First Call stressed that the deceleration in warnings that began late in the fourth quarter has transferred over to the first quarter, assuring an upturn in earnings for later in the year. The 173 negative pre-announcements for the first quarter so far are 2 percent below those of the first quarter of last year and over 30 percent below those of the second, third and fourth quarters of 2001.
In the meantime, the pace of positive pre-announcements for the first quarter has accelerated, First Call noted. While still extremely early in the pre-announcement season, the 88 positives thus far are 35 percent above those at the equivalent point in the first quarter of last year.
For the first quarter, First Call said analysts are currently expecting a 7.9 percent decline, though it expects the final results to likely show a decline of about 16 percent.
Light data week
Next week's economic data calendar will be feather-light and feature mostly second-tier reports.
Among the numbers on tap: December factory orders, the January non-manufacturing index from the Institute of Supply Management, the fourth-quarter productivity report, December consumer credit, weekly initial claims and the December wholesale trade numbers. Check economic calendar and forecasts.
Friday's trading activity
Stocks finished out the week with red ink on Friday, as buyers appeared satiated following two straight sessions of meaty gains. A mixed bag of economic news failed to provide cues, with a larger-than-expected decline in jobs countering an improvement in a key manufacturing index.
The Dow industrials dipped 0.1 percent, mostly on weakness in its financial components. The blue-chip barometer's downside was capped by Walt Disney's rally on the coattails of a better-than-expected profit report. Downside in the tech sector was deeper and the Nasdaq was dragged down 1.2 percent.
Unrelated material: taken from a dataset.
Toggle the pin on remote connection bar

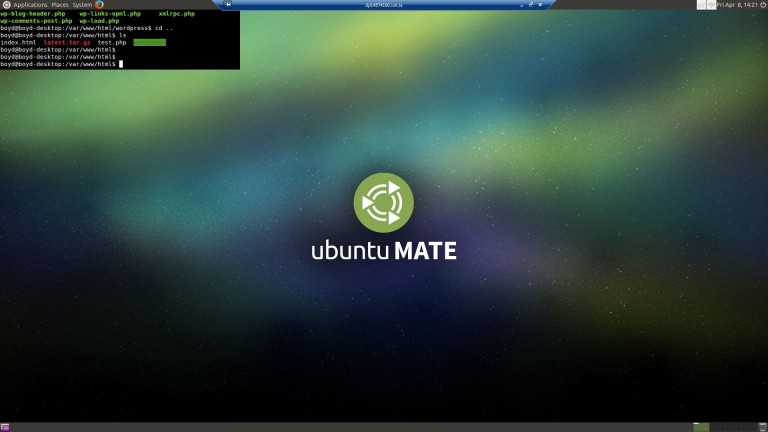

In sector action, financial, airline, retail and paper issues wilted while biotech, utility, natural gas, oil and defense stocks gained traction. And the gold sector ($GOX) closed with the best gains gold futures climbed to their highest level in two weeks, buoyed by seasonal strength in demand. Within technology, investors avoided Internet and networking shares. Check market stats and latest sector performance.
The Dow Jones Industrial Average ($INDU) erased 12.74 points, or 0.1 percent, to 9,907.26. Ending in the red were the shares of J.P. Morgan Chase, American Express, Citigroup, AT&T, Alcoa and McDonald's. Staging a healthy move higher were shares of Walt Disney, United Technologies, 3M, Procter & Gamble, Boeing and Coca-Cola.
The Nasdaq Composite ($COMPQ) declined 22.79 points, or 1.2 percent, to 1,911.24 while the Nasdaq 100 Index ($NDX) slumped 22.02 points, or 1.4 percent, to 1,528.15.
The Standard & Poor's 500 Index ($SPX) erased 0.7 percent while the Russell 2000 Index ($RUT) of small-capitalization stocks lost 0.6 percent.
Volume came in at 1.37 billion on the NYSE and at 1.71 billion on the Nasdaq Stock Market. Market breadth was sloppy, with decliners outpacing advancers by 17 to 14 on the NYSE and by 20 to 15 on the Nasdaq.
Meanwhile, Treasury bonds extended gains, with upside clustered in the long end as stocks soured after some early uncertainty.
The 10-year Treasury note was up 1/2 to yield ($TNX) 4.98 percent while the 30-year government bond climbed 19/32 to yield ($TYX) 5.395 percent.
In the currency sector, the dollar dropped 1.2 percent to 133.08 yen after rallying on Thursday while the euro inched up 0.3 percent to 86.18 cents.